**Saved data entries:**
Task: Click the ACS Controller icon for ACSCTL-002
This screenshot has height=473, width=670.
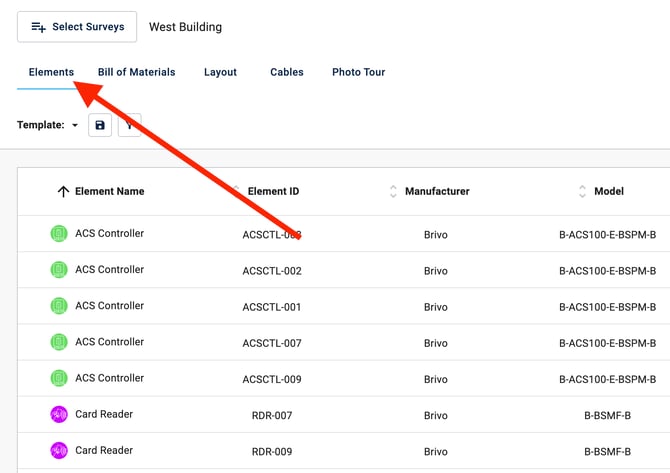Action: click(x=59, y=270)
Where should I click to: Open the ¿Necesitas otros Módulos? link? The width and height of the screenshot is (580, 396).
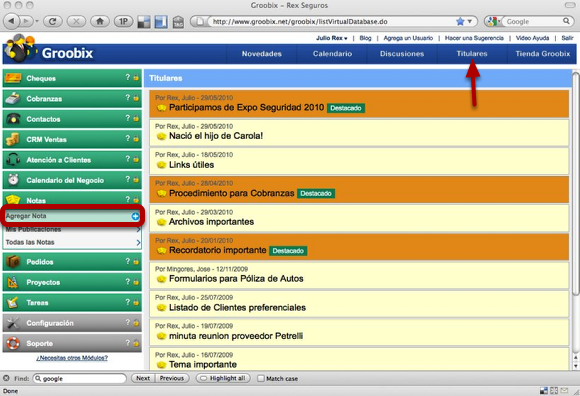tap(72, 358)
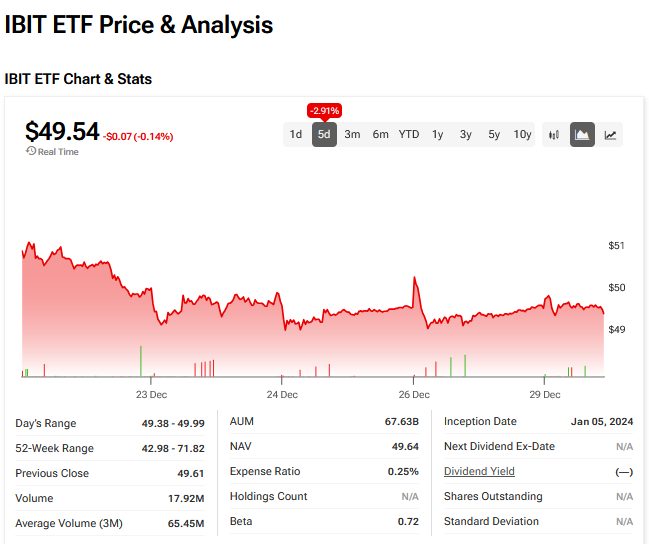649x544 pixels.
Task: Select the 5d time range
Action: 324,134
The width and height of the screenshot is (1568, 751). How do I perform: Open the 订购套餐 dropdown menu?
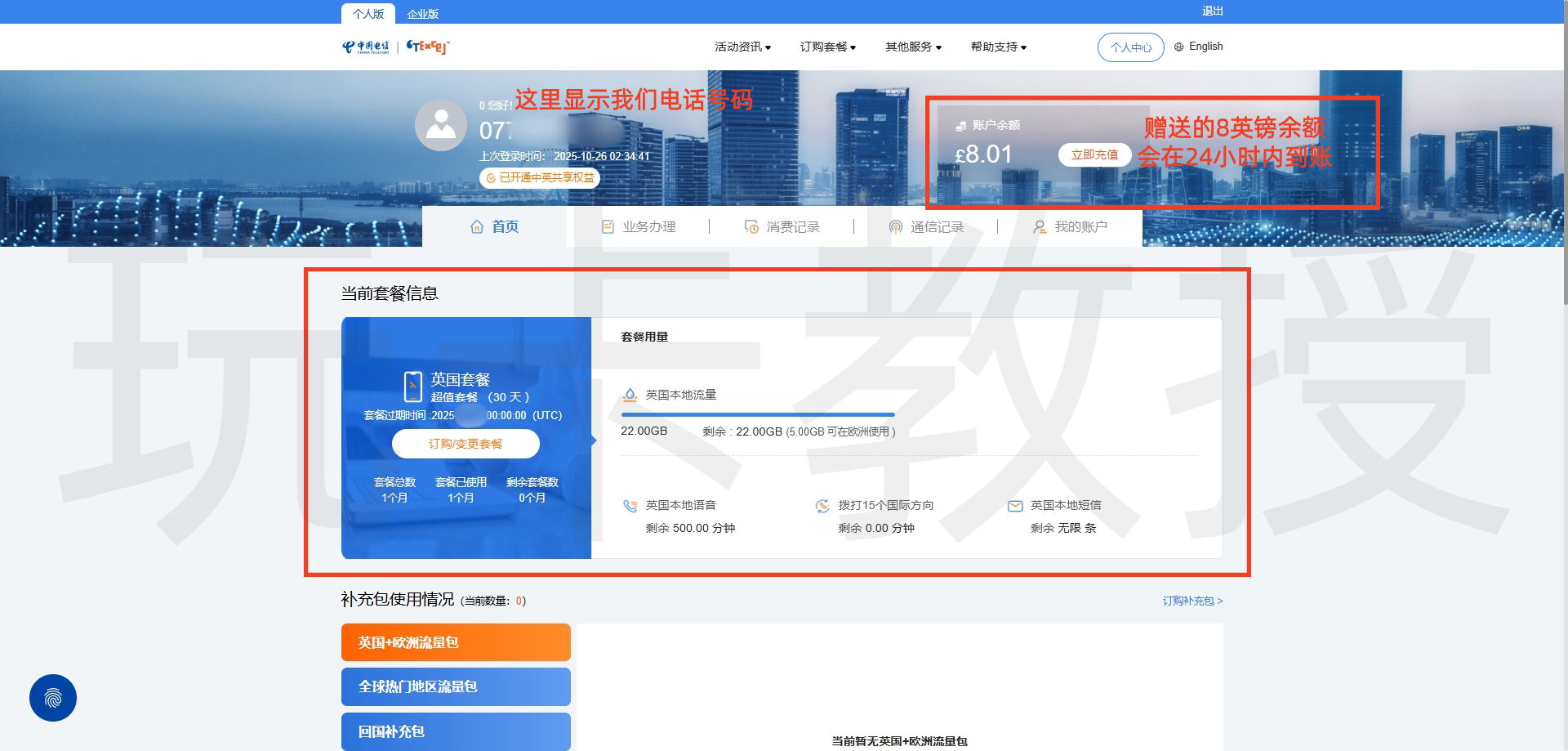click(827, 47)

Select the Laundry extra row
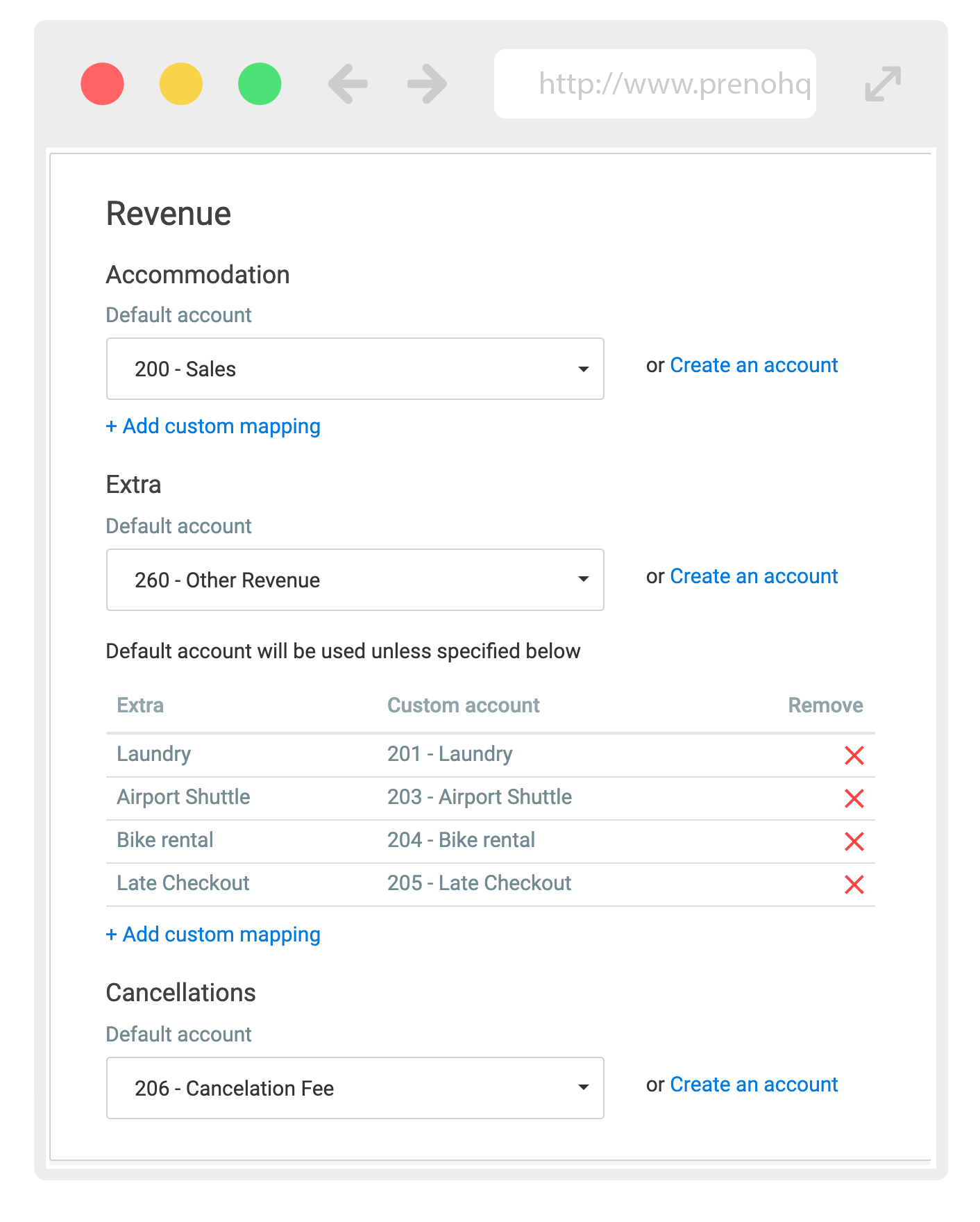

**Work order:** The data must be repeated exactly. Any pictures in it are to be left out.

**Answer section:**
Task: Click the ACS Controller icon for ACSCTL-002
This screenshot has height=473, width=670.
Action: click(x=59, y=270)
Where should I click to: Open the ¿Necesitas otros Módulos? link? The width and height of the screenshot is (580, 396).
tap(72, 358)
649x544 pixels.
Task: Select the 5d time range
Action: 324,134
The width and height of the screenshot is (1568, 751). How do I perform: Open the 订购套餐 dropdown menu?
click(827, 47)

Select the Laundry extra row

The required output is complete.